TASK INSTRUCTIONS:
Extract, word for word, the part of the entries that opens with the first line and closes with the line containing "will click(579, 27).", with both of those lines included.

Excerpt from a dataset
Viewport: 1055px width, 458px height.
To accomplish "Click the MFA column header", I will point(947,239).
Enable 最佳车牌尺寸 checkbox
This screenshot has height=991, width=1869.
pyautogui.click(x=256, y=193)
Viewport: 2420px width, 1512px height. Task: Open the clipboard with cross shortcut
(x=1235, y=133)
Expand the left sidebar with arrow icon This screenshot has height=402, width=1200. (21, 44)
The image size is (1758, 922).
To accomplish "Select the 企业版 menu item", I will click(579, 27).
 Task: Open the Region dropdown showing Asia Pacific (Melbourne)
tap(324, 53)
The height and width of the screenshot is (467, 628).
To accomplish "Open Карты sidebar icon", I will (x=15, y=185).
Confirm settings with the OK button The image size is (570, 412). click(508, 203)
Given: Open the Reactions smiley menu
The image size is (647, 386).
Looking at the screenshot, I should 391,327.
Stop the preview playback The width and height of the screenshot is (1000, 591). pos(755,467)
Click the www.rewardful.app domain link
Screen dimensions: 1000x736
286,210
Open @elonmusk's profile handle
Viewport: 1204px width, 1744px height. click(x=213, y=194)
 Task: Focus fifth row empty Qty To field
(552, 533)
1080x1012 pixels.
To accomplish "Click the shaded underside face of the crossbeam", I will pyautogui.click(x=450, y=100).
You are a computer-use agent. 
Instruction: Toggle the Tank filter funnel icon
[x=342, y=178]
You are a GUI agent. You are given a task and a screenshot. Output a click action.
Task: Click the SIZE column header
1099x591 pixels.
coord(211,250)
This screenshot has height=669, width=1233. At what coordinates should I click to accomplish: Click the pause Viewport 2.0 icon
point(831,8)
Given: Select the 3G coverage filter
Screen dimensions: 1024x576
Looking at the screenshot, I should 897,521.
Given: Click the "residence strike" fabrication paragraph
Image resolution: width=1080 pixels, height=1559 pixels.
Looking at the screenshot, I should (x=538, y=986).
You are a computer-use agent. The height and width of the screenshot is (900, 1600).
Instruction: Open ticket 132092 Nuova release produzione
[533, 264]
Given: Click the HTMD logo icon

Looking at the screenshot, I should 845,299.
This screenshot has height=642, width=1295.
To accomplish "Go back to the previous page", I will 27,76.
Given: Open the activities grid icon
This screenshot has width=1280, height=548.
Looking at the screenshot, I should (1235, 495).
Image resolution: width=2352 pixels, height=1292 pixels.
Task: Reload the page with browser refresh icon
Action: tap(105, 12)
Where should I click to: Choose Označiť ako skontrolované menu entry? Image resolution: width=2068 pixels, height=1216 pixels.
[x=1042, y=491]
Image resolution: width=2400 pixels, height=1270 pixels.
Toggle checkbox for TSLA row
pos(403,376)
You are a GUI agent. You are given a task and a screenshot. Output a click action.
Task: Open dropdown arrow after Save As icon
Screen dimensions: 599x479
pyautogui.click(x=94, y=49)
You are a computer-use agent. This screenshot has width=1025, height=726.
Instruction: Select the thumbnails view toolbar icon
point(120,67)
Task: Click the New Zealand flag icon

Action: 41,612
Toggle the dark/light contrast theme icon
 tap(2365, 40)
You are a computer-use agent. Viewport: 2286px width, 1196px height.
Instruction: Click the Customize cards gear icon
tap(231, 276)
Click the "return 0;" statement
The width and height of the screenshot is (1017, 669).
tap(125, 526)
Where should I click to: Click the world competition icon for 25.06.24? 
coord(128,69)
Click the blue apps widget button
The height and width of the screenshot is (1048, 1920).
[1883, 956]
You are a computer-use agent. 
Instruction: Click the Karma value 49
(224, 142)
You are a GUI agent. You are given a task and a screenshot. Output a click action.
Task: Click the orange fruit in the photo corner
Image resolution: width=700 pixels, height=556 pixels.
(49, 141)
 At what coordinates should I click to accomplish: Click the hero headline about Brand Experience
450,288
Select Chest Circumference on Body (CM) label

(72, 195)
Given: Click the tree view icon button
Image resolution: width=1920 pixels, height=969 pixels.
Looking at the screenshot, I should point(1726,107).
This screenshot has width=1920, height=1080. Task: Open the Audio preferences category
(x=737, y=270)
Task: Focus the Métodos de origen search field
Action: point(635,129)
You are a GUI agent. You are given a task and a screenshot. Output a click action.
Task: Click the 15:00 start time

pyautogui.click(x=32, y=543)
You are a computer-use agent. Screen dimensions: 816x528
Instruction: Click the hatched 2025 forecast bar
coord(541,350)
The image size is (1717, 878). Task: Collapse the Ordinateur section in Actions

THE RESPONSE:
Viewport: 1055px width, 458px height.
To accomplish "Click the MFA column header", I will point(947,239).
Enable 最佳车牌尺寸 checkbox
This screenshot has height=991, width=1869.
pyautogui.click(x=256, y=193)
Viewport: 2420px width, 1512px height. Task: Open the clipboard with cross shortcut
(x=1235, y=133)
Expand the left sidebar with arrow icon This screenshot has height=402, width=1200. (21, 44)
The image size is (1758, 922).
To accomplish "Select the 企业版 menu item", I will click(579, 27).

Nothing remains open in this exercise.